Pas de minoterie en Centrafrique
C’est ainsi que le 15 décembre un bateau contenant la première partie d’une cargaison de 50 000 tonnes de blé promise à Bangui accoste au port de Douala. Le reste du chargement, qui devait initialement arriver fin décembre, a finalement atteint la capitale économique camerounaise ces derniers jours. Problème, la Centrafrique, pays enclavé, en proie à l’insécurité et où 50 % de la population ne mange pas à sa faim selon l’Organisation des nations unies (ONU), ne dispose pas de minoterie sur son territoire pour transformer les céréales en farine.

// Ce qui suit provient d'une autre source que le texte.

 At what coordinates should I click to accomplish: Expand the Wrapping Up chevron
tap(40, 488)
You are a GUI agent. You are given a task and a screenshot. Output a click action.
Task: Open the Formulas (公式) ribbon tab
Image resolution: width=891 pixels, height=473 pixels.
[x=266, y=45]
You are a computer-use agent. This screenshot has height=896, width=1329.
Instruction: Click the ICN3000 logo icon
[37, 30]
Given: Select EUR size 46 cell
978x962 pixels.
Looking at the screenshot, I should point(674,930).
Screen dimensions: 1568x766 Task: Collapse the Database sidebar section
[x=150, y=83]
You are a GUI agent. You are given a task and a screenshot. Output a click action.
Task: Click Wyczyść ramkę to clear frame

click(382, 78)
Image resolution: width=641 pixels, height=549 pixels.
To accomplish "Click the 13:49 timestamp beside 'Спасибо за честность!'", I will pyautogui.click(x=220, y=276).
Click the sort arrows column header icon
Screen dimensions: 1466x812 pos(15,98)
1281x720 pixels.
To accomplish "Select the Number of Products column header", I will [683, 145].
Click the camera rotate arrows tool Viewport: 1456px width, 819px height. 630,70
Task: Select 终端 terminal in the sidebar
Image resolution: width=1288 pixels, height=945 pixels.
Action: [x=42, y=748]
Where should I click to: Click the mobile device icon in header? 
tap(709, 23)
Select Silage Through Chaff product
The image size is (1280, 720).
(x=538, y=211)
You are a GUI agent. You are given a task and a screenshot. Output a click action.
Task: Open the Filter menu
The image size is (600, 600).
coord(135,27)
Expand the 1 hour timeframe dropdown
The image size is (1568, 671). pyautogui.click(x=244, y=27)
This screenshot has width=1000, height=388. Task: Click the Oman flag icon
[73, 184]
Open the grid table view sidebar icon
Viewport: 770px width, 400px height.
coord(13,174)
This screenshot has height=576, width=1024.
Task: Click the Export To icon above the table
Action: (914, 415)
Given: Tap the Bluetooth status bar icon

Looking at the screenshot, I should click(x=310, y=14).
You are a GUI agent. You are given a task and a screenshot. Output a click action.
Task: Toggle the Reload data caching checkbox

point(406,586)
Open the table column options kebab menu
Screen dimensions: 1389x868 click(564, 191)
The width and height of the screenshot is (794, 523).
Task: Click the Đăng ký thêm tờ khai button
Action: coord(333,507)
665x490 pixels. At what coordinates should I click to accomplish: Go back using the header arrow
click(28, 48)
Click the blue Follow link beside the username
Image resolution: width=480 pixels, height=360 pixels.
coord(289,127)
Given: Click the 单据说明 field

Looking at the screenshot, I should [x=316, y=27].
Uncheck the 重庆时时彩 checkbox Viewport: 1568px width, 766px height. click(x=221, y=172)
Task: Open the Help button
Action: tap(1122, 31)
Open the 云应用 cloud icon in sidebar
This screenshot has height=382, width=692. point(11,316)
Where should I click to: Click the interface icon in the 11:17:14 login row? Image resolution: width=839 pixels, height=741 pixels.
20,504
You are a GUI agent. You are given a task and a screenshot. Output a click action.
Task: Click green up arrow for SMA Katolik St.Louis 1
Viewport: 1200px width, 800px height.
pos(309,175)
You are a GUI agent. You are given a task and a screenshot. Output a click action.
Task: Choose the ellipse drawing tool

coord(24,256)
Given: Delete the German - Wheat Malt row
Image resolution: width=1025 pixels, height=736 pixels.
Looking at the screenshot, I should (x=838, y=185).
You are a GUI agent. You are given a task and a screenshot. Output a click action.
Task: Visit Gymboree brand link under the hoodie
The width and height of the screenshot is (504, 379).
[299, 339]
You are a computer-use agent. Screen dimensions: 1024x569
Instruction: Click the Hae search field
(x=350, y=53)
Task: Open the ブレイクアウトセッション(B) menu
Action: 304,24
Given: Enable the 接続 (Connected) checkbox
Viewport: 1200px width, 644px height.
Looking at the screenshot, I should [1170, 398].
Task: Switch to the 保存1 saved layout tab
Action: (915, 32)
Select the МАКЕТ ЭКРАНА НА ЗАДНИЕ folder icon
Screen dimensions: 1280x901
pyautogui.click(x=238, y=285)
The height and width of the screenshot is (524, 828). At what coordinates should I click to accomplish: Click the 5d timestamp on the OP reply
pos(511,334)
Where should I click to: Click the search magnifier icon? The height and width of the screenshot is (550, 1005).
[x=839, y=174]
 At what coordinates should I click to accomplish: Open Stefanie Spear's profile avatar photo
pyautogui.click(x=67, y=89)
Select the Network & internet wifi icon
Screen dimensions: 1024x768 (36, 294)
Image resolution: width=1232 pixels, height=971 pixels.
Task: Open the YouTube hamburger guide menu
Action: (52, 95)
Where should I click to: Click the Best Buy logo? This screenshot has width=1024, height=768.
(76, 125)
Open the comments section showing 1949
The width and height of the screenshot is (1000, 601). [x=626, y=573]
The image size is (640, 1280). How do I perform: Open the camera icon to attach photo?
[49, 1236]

Sachant qu’il faut huit mois pour transformer l’ensemble du chargement, ce qui nécessite de louer des entrepôts de stockage à Douala et engendre d’autres frais logistiques, le calcul de Bangui est rapidement fait et une autre solution est envisagée. Le 21 décembre, le directeur général des douanes et des droits indirects centrafricain, Frédéric Théodore Inamo, saisit son homologue camerounais, Edwin Fongod Nuvaga, pour obtenir l’autorisation de vendre ce blé sur place au Cameroun. Avec le fruit de la vente, Bangui pourrait ensuite racheter une partie de la farine moulue à Douala, qui serait expédiée vers le marché centrafricain.
Rôle des douanes
Selon Jeune Afrique, certains acteurs de la place, dont la Société des céréales du Cameroun (SCC), filiale du groupe local Kadji et membre du GIMC, seraient tentés de faire cavalier seul et disposés à conclure un deal avec Bangui. Sollicitée, la SCC n’est pas revenue vers nous avant la publication de cet article. Elle compte parmi ses clients Africa Food Manufacture (AFM), branche agroalimentaire du groupe Beetle Heritage fondé par Évariste Helle, entrepreneur camerounais également présent dans l’éducation et la logistique portuaire.